A Japanese city issued an emergency alert to residents Monday after two people ate potentially dangerous portions of fugu fish that should not have been sold.
Five packs of Yorito fugu (blunt head blowfish) were sold at a supermarket located in Gamagori city, in the central Aichi Prefecture, by a licensed employee who had not removed the livers, according to Hiroko Mizuno, an official from the district's Life and Hygiene department.
The fish, also referred to as puffer fish, contains a toxin hundreds of times more poisonous than cyanide; its liver alone can contain enough poison to kill five men. Japan has laws in place to ensure it is prepared and detoxified properly before it is sold.
Fugu, with its lethal innards, is considered a winter time delicacy in Japan, with high-end Tokyo restaurants charging customers 22,000 yuens ($198 US) to risk death.
The two people who consumed the fish have not reported any health problems as this time. However, Gamagori city activated an emergency warning to its citizens alerting them through all wireless systems, including community loud speakers, against eating the fugu and recalling the product.
Mizuno told CNN that this particular type of blowfish usually has very weak or no poison, but the food hygiene laws prohibit the sale of any liver given its potentially poisonous implications. The liver should never be eaten because only testing can detect the poison.
Two packs of the recalled fish were located and returned on Monday night after the city's quarantine office was alerted by a consumer who had bought the product and found the liver still inside. The office has since launched an investigation into the supermarket, Mizuno said.
A third pack was later returned accounting for all five packages.
Mizuno added that the supermarket told the quarantine office that their licensed employee who cut the blowfish thought this type of fugu was not poisonous as they had previously sold it with its liver before.
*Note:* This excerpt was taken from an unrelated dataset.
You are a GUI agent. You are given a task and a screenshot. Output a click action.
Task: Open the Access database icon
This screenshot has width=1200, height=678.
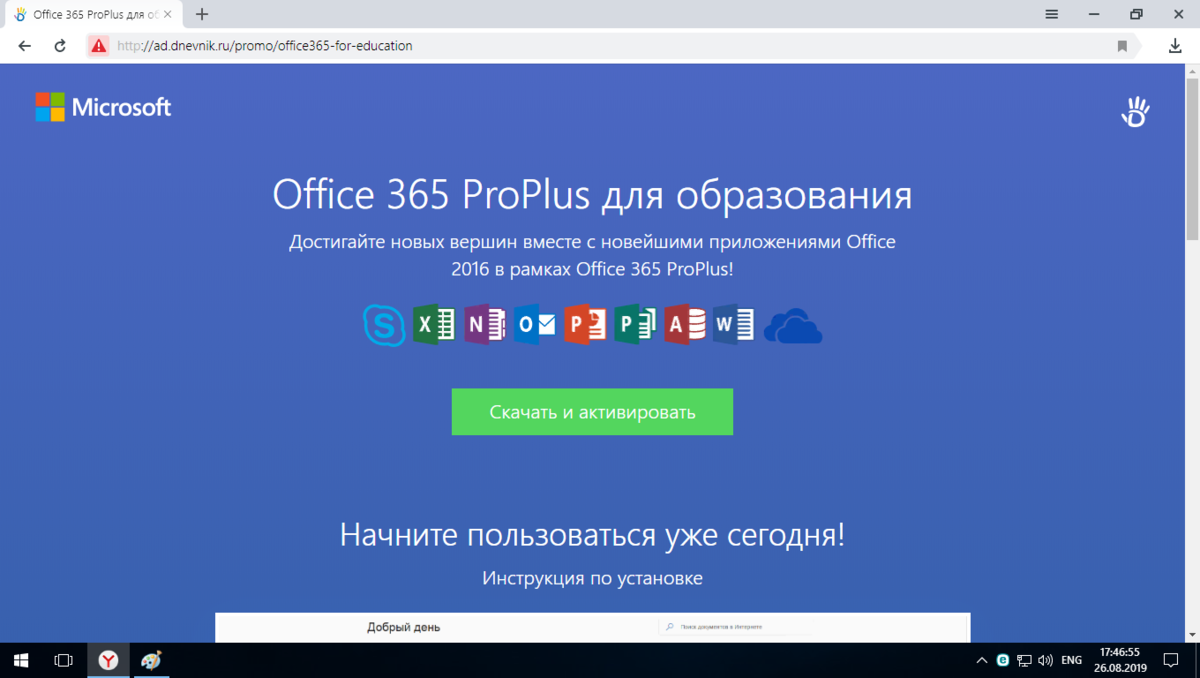point(684,324)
Fugu's popularity in Japan
Fugu meat is sold regularly for sashimi and hot pot ingredients.
Toshiharu Hata, a fugu wholesaler in Japan previously told CNN it is traditionally served as transparent paper-thin strips on porcelain pates.
"Master chefs cut them into the shapes of chrysanthemum petals, Mount Fuji or into animals like peacocks, turtles and butterflies. Every plate is a work of art, every dish is a work of science," Hata said.
According to Western Australia's Department of Fisheries, puffer fish are the second most poisonous vertebrate in the world after the golden poison frog.
To prepare such a high-risk food, chefs must undergo a three-year apprenticeship before being allowed to take the examination, in theory ensuring precise execution and making it safe to eat.
According to the Japanese health ministry, incorrectly prepared fugu has been found to be one of the most frequent causes of food poisoning in the country.
Following Monday's incident, the supermarket will no longer sell blowfish.